Putting SHAP into production with Amazon Sagemaker.
A howto on how to put explainable models to production Amazon Sagemaker.
- Deploying explainable models to AWS Sagemaker
Deploying explainable models to AWS Sagemaker
Nowadays fairness and transparancy are becoming more and more important for machine learning applications. Especially when your machine learning model will be used to make decisions with a large effect on people’s wellbeing such as acceptance or rejections of loan applications, fraud investigations, etc.
Building some unscrutable black-box deep learning algorithms and claiming it has an accuracy of over 90% is no longer good enough. Models and model predictions should be explainable to both regulators and end users.
However with modern approaches such as SHAP values (Lundberg et al 2017; 2018), the contributions of each feature to the final predictions can be calculated, thus providing an explanation for how the model used the inputs to reach its final prediction. The challenge is however to integrate such SHAP values into a production system, in order to provide transparent model decisions to stakeholders, decision-makers, regulators and customers alike.
Here we will be focusing on getting our model into production using Amazon Sagemaker.
It turns out that the shap library is not included by default in sagemaker
estimator docker images, so it will not work out of the box.

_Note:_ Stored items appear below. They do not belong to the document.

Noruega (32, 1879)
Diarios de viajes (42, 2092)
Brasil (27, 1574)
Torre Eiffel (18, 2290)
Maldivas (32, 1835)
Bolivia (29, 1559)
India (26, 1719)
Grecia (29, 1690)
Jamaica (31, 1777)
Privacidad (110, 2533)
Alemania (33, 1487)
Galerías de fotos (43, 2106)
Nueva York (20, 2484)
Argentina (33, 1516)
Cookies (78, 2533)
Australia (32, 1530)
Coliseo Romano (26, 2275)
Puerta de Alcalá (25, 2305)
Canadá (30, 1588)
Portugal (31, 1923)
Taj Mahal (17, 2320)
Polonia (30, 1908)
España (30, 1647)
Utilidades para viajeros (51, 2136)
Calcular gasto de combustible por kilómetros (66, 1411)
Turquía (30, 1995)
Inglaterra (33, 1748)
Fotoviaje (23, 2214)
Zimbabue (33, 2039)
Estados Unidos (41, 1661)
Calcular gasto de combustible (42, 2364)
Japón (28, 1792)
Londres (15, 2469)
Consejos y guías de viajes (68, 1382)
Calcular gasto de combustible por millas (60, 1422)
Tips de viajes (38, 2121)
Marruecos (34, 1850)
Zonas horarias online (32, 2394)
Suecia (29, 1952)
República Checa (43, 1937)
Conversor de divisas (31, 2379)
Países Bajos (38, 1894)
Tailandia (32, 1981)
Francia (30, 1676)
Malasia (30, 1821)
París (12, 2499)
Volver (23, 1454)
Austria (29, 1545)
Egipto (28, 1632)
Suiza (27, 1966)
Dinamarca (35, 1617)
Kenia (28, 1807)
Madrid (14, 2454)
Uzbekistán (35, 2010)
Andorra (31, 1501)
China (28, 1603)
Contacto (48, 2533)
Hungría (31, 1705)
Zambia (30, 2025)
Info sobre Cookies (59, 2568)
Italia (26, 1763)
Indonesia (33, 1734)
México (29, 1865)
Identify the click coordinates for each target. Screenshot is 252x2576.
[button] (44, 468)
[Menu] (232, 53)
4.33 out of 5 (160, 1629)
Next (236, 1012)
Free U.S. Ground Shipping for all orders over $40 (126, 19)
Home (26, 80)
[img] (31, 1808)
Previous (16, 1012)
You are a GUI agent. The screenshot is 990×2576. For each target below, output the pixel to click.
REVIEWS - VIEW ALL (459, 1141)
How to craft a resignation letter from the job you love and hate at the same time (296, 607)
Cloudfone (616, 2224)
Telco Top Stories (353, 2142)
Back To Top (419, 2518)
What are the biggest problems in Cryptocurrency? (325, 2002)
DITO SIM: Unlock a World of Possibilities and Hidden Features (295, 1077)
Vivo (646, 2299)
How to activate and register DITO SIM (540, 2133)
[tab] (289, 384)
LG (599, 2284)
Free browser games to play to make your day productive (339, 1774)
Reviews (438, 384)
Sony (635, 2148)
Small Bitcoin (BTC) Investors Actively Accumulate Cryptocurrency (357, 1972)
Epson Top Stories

Which means that in order to provide shap values as
part of your output, you have to build a custom docker container. Which is doable
but a little but more complicated than usual.
The other part that is different from standard models is constructing the response payload to include shap values. But that should be the easy part.
Github Repository
All the code and examples mentioned in this blog post are hosted at https://github.com/oegedijk/sagemaker-creditscore-explainer
notebook
It is easiest to deploy sagemaker containers, models and endpoints from within a sagemaker notebook instance. So attach the git repository https://github.com/oegedijk/sagemaker-creditscore-explainer to your sagemaker notebook instance.
More info on how to attach a git repo to your notebook instance here: https://docs.aws.amazon.com/sagemaker/latest/dg/nbi-git-repo.html
After you have connected to the repo, go to the sagemaker/notebooks directory
and open sagemaker_explainer.ipynb.
ECR Container
Given that we will be deploying a custom docker container, we need to make sure we have a ECR docker registry set up.
You can go the the AWS console, find Elastic Container Registry
and create one in your AWS region. For example, to create one in eu-central-1 go
to https://eu-central-1.console.aws.amazon.com/ecr/repositories?region=eu-central-1)
The name I gave to my repository is sagemaker-explainer.
setting ECR permissions
In order to create a custom docker container for our model we need to
add AmazonEC2ContainerRegistryFullAccess policy to our notebook.
In the sagemaker console:
- click on notebook instances
- click on the notebook instance that you are using
- go to Permissions and encryption
- click on the
IAM role ARN - click on ‘Attach Policies’
- find
AmazonEC2ContainerRegistryFullAccess - add it to the notebook.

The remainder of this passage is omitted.